Gut:雷帕霉素老药新用 或可抑制胰腺癌的发展

来源:生物谷 2014-08-05 10:01

2014年8月5日 讯 /生物谷BIOON/ --近日,刊登在国际杂志Gut上的一篇研究论文中,来自英国格拉斯格大学等处的研究人员通过研究发现了一种老药可以新用,即这种老药可以抑制某种胰腺癌的发展并且阻断其扩散。

文章中研究人员用这种老药(雷帕霉素)来治疗患胰腺癌的小鼠,此前临床试验中,当研究者给所有患者服用雷帕霉素时,并没有发现其可以有效抑制胰腺癌的发展,而在这项研究中,研究人员表示,雷帕霉素可以有效治疗因PTEN基因错误而引发的胰腺癌。当给予因PTEN突变而发生胰腺癌的小鼠雷帕霉素之后后,研究者发现雷帕霉素可以有效阻断癌细胞的扩散和发展,在某些小鼠机体中,雷帕霉素甚至可以促进肿瘤死亡。

雷帕霉素可以阻断一种名为哺乳动物雷帕霉素靶点(mTOR)的蛋白质,mTOR可以控制细胞的生长;研究人员表示,因PTEN突变而产生的胰腺肿瘤或许依赖于mTOR而生长;在对人类机体胰腺肿瘤分析后,研究人员发现5个人中就有1人携带有错误的PTEN基因,而依赖于雷帕霉素的疗法或许会给这些风险个体带来福利。

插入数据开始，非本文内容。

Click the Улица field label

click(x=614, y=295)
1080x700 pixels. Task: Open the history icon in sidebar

每年在英国大约有8800人被诊断为胰腺癌,在胰腺癌患者中仅有3%的个体的生存期等于或者多于5年;研究者Kat Arney表示,这项研究对于我们理解为何胰腺癌因个体而已提供了基础,而且也为后期开发治疗胰腺癌的新型疗法提供了思路,下一步我们计划投入更多的人力和物力进行相关的研究,来加速揭示胰腺癌发病的生物学机制,并且为改善患者的健康和生活质量带来帮助。(生物谷Bioon.com)

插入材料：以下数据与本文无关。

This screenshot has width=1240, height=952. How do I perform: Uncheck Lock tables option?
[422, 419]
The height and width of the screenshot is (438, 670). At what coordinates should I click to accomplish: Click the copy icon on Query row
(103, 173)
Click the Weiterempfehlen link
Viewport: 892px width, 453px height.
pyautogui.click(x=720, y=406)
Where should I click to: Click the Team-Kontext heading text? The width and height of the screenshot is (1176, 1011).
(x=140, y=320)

Targeting mTOR dependency in pancreatic cancer

Douglas C Morran1, Jianmin Wu2, Nigel B Jamieson3, Agata Mrowinska1, Gabriela Kalna1, Saadia A Karim1, Amy Y M Au1, Christopher J Scarlett4, David K Chang2,3,5,6,7, Malgorzata Z Pajak1, Australian Pancreatic Cancer Genome Initiative (APGI), Karin A Oien1,8, Colin J McKay3, C Ross Carter3, Gerry Gillen9, Sue Champion10, Sally L Pimlott10, Kurt I Anderson1, T R Jeffry Evans1,8, Sean M Grimmond7,11, Andrew V Biankin2,3,5,6,7, Owen J Sansom1, Jennifer P Morton1

Objective Pancreatic cancer is a leading cause of cancer-related death in the Western world. Current chemotherapy regimens have modest survival benefit. Thus, novel, effective therapies are required for treatment of this disease. Design Activating KRAS mutation almost always drives pancreatic tumour initiation, however, deregulation of other potentially druggable pathways promotes tumour progression. PTEN loss leads to acceleration of KrasG12D-driven pancreatic ductal adenocarcinoma (PDAC) in mice and these tumours have high levels of mammalian target of rapamycin (mTOR) signalling. To test whether these KRAS PTEN pancreatic tumours show mTOR dependence, we compared response to mTOR inhibition in this model, to the response in another established model of pancreatic cancer, KRAS P53. We also assessed whether there was a subset of pancreatic cancer patients who may respond to mTOR inhibition. Results We found that tumours in KRAS PTEN mice exhibit a remarkable dependence on mTOR signalling. In these tumours, mTOR inhibition leads to proliferative arrest and even tumour regression. Further, we could measure response using clinically applicable positron emission tomography imaging. Importantly, pancreatic tumours driven by activated KRAS and mutant p53 did not respond to treatment. In human tumours, approximately 20% of cases demonstrated low PTEN expression and a gene expression signature that overlaps with murine KRAS PTEN tumours. Conclusions KRAS PTEN tumours are uniquely responsive to mTOR inhibition. Targeted anti-mTOR therapies may offer clinical benefit in subsets of human PDAC selected based on genotype, that are dependent on mTOR signalling. Thus, the genetic signatures of human tumours could be used to direct pancreatic cancer treatment in the future.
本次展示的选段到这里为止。